* [Work task]: Set out exactly, and with nothing added, the line containing "Bookmark this page with the star icon" and every line after it through the final line of the data.

* [Data shown]:
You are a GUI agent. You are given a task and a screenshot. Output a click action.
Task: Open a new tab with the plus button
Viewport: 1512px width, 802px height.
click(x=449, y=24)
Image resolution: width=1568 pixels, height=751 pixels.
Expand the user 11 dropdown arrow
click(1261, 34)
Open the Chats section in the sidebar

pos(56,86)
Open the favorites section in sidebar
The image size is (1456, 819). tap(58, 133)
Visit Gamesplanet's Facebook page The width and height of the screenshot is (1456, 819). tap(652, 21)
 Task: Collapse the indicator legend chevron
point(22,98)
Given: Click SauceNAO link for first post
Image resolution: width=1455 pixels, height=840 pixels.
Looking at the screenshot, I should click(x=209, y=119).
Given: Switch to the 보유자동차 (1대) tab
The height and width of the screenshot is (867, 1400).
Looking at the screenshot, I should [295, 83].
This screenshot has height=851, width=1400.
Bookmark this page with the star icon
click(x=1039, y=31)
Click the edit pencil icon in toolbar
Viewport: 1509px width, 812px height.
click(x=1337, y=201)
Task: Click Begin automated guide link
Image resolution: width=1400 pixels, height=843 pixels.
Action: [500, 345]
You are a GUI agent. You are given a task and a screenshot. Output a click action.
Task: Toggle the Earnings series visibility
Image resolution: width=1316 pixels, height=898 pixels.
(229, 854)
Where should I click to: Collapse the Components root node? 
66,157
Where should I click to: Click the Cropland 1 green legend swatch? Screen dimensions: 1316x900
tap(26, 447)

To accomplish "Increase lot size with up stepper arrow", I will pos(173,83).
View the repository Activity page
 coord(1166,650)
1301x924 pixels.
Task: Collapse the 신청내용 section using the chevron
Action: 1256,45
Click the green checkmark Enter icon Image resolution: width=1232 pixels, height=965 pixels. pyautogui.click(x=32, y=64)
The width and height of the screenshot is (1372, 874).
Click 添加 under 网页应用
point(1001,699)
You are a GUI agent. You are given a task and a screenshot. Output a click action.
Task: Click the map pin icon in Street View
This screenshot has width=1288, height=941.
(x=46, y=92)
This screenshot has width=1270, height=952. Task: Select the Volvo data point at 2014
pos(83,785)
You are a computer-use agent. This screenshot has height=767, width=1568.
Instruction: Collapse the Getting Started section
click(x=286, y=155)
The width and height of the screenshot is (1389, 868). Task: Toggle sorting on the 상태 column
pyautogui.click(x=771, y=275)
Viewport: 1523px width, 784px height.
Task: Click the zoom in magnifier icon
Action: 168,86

* [Response]:
Bookmark this page with the star icon
click(x=1039, y=31)
Click the edit pencil icon in toolbar
Viewport: 1509px width, 812px height.
click(x=1337, y=201)
Task: Click Begin automated guide link
Image resolution: width=1400 pixels, height=843 pixels.
Action: [500, 345]
You are a GUI agent. You are given a task and a screenshot. Output a click action.
Task: Toggle the Earnings series visibility
Image resolution: width=1316 pixels, height=898 pixels.
(229, 854)
Where should I click to: Collapse the Components root node? 
66,157
Where should I click to: Click the Cropland 1 green legend swatch? Screen dimensions: 1316x900
tap(26, 447)

To accomplish "Increase lot size with up stepper arrow", I will pos(173,83).
View the repository Activity page
 coord(1166,650)
1301x924 pixels.
Task: Collapse the 신청내용 section using the chevron
Action: 1256,45
Click the green checkmark Enter icon Image resolution: width=1232 pixels, height=965 pixels. pyautogui.click(x=32, y=64)
The width and height of the screenshot is (1372, 874).
Click 添加 under 网页应用
point(1001,699)
You are a GUI agent. You are given a task and a screenshot. Output a click action.
Task: Click the map pin icon in Street View
This screenshot has width=1288, height=941.
(x=46, y=92)
This screenshot has width=1270, height=952. Task: Select the Volvo data point at 2014
pos(83,785)
You are a computer-use agent. This screenshot has height=767, width=1568.
Instruction: Collapse the Getting Started section
click(x=286, y=155)
The width and height of the screenshot is (1389, 868). Task: Toggle sorting on the 상태 column
pyautogui.click(x=771, y=275)
Viewport: 1523px width, 784px height.
Task: Click the zoom in magnifier icon
Action: 168,86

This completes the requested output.